F.lux is one of the most popular lighting tuning applications. It adjusts your screen brightness (brightness and nuances) based on your time of day and is configured to help you maximize productivity during the day and prepare for sleep at night. Its custom lighting settings are based on scientific research related to light and sleep.

F.lux is available on Mac for free, and easy to download. But if you need to jailbreak an iPhone or iPad to get F.lux on it, which is hardly worth the effort when you already have Night Shift.

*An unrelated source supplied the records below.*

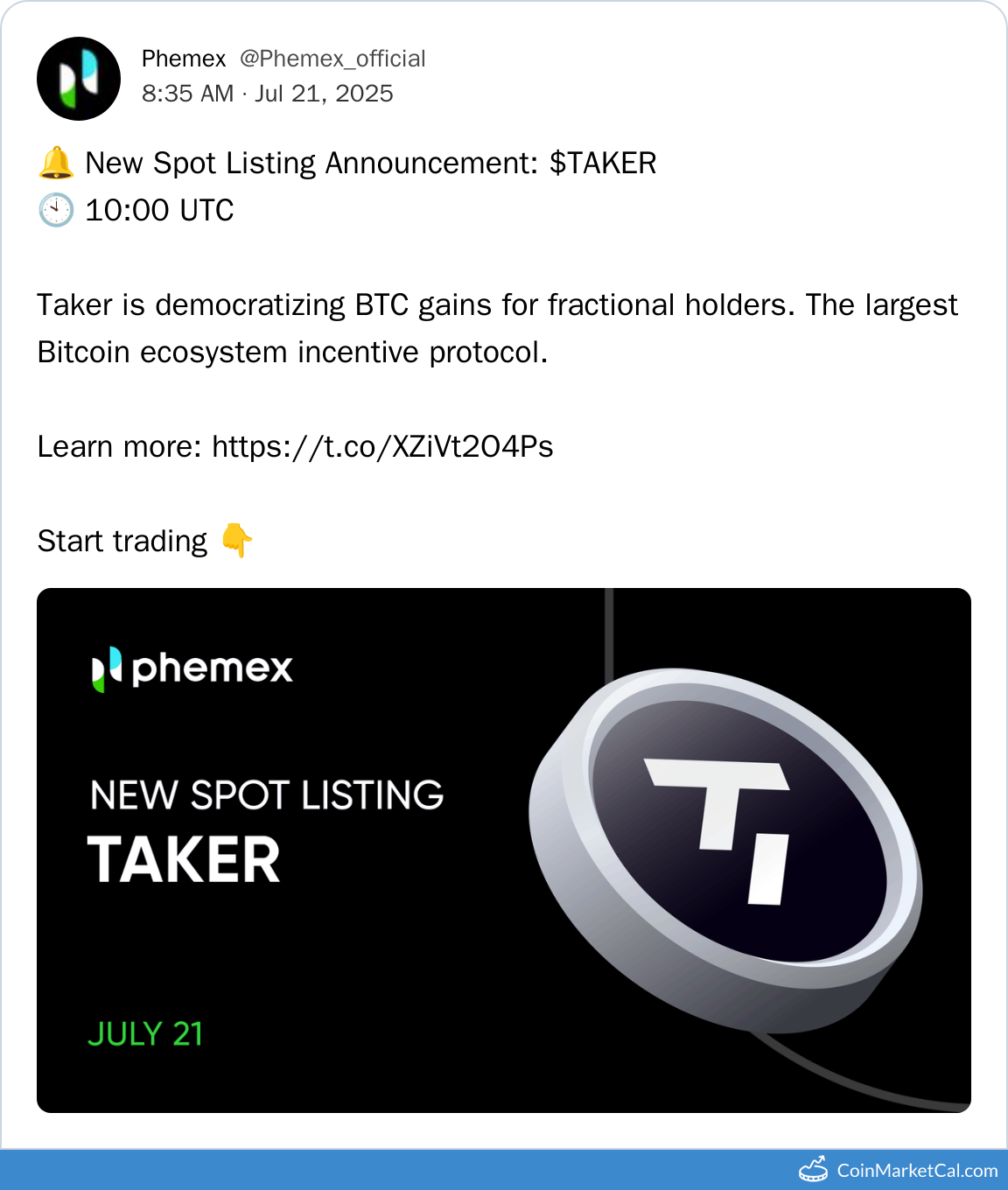Click the NEW SPOT LISTING banner text
Screen dimensions: 1008x1190
pyautogui.click(x=267, y=795)
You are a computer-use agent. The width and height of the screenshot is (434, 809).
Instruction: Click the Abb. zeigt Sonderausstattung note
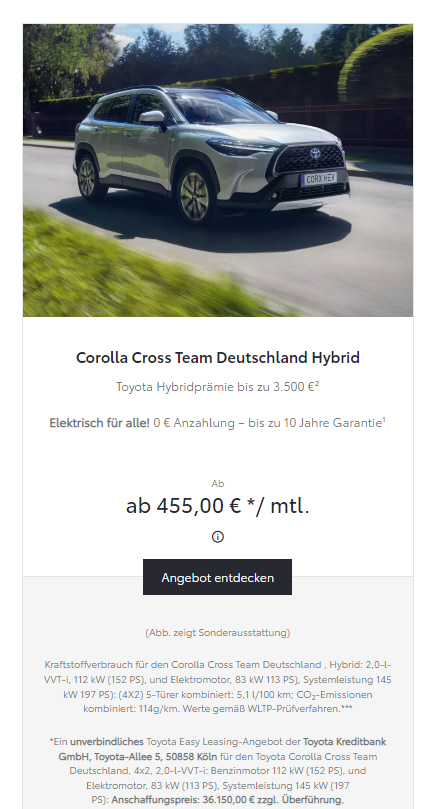218,633
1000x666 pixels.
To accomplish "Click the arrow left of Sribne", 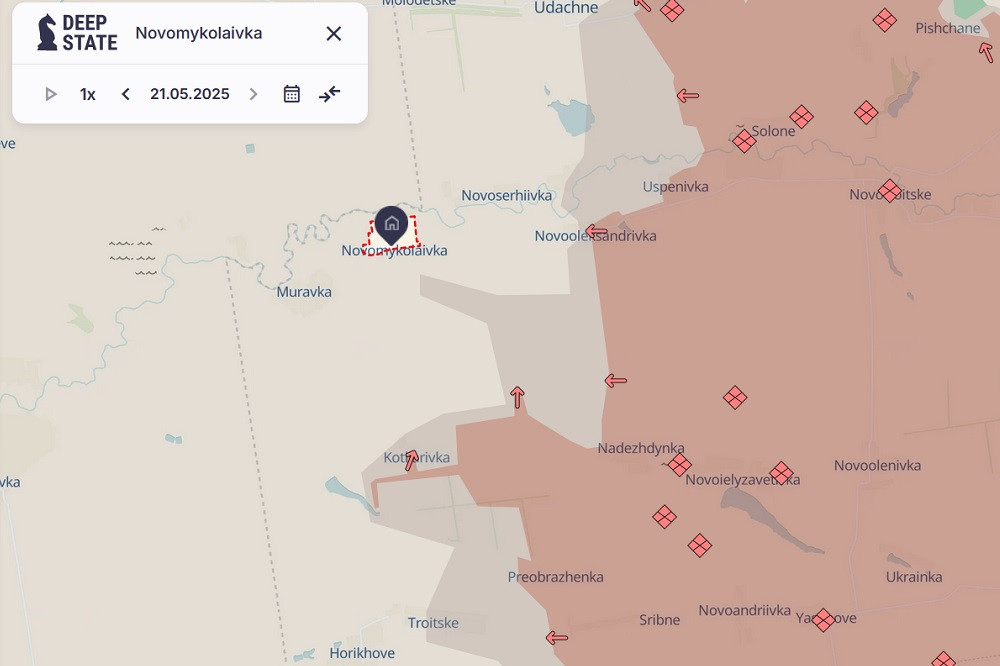I will 557,638.
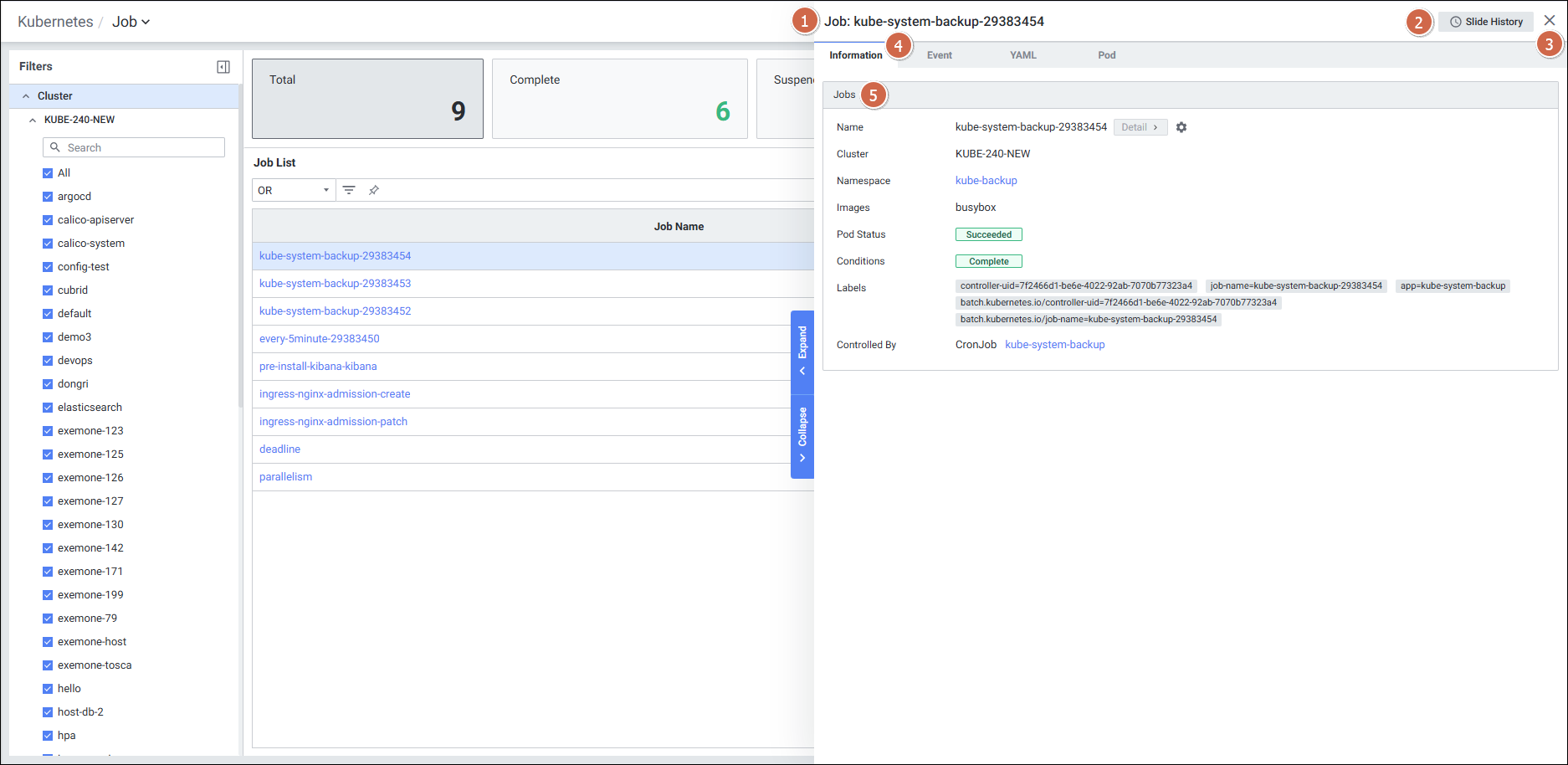Open the gear settings icon beside Detail

tap(1181, 127)
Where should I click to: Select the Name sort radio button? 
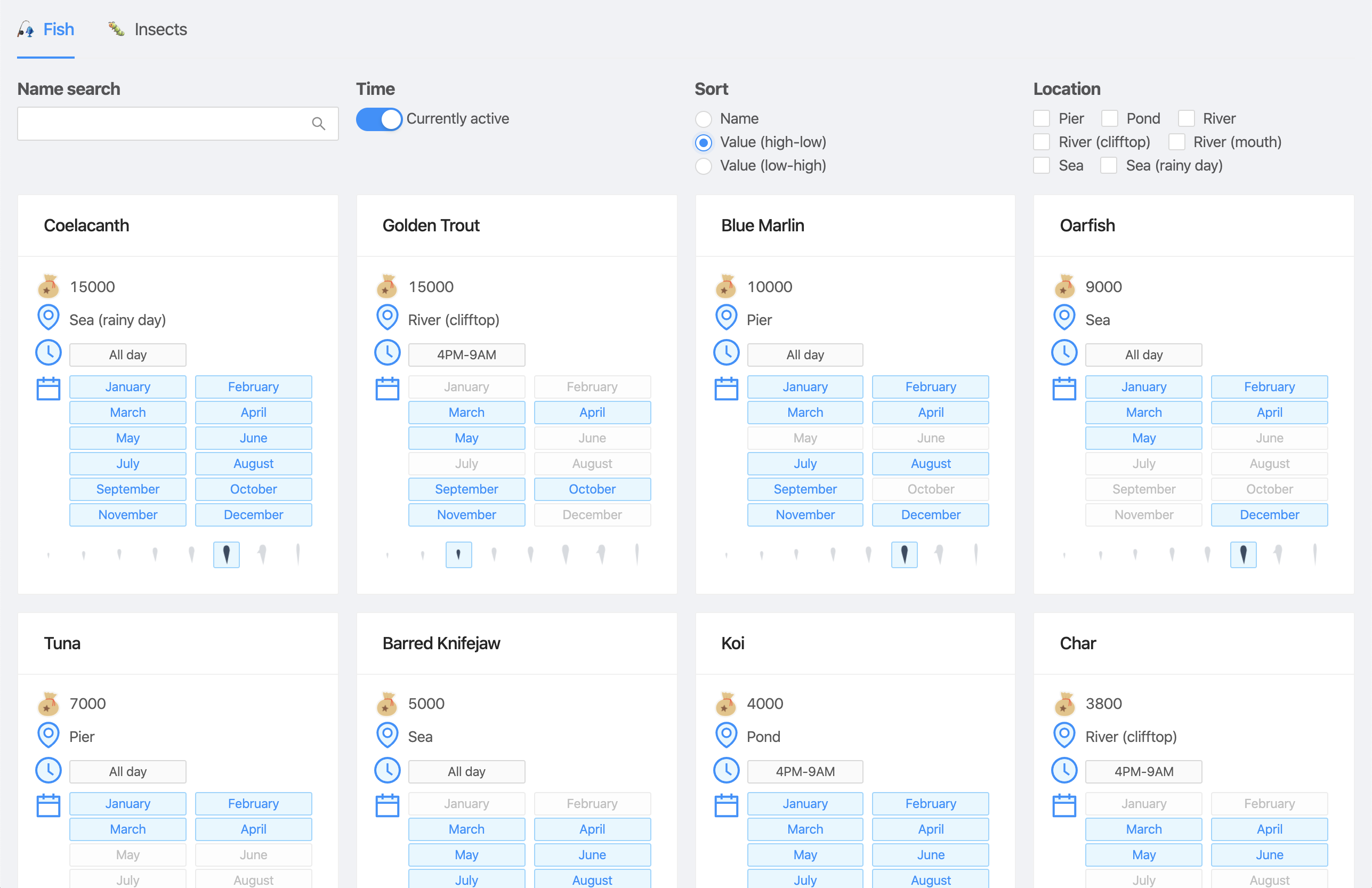[703, 119]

Download: F.lux for macOS (Free)

Eye Relax (iPhone, iPad)

Rather than automatically adjusting settings on your devices, Eye Relax invites you to make eye health part of your daily routine. The app offers several different relaxation and refocusing exercises to reduce eye strain and help impact your productivity.

Eye Relax includes a built-in exercise timer, as well as some great free exercises (extra exercises can be purchased through the app).

Download: Eye Relax for iOS (Free, in-app purchases available)

Time Out (Mac)

Time Out is a great app that works on your Mac to help you train yourself to take more screen breaks. On its default setting, Time Out will automatically fade your screen to give you a 10-minute break every hour or a 15-second break every 15 minutes.

You can customize each break to play soothing music, recite a poem, or run a script, and if you’re in the middle of something, you can delay your break until later.

Download: Time Out for macOS (Free, in-app purchases available)

Iris (Mac)

PWM flickering is common on monitors. Essentially, the screen turns off for a few milliseconds and then on again to help reduce energy usage. However, while PWM is at a low enough frequency to be noticeable, it triggers multiple contractions and expansions of your pupils, which increases eye fatigue.

Iris is a Mac-compatible app that not only reduces blue light, but also reduces PWM flickering on your computer screen.

Download: Iris for macOS (Premium subscription required)

If Settings and Apps Aren’t Enough

It is likely that changing your device settings and downloading these additional apps still does not completely overcome your symptoms of eye strain. If these digital solutions are not enough for you, it may be time to consider buying specialized wearables (such as blue light glasses) or adjusting your working style to dramatically cut down on device life.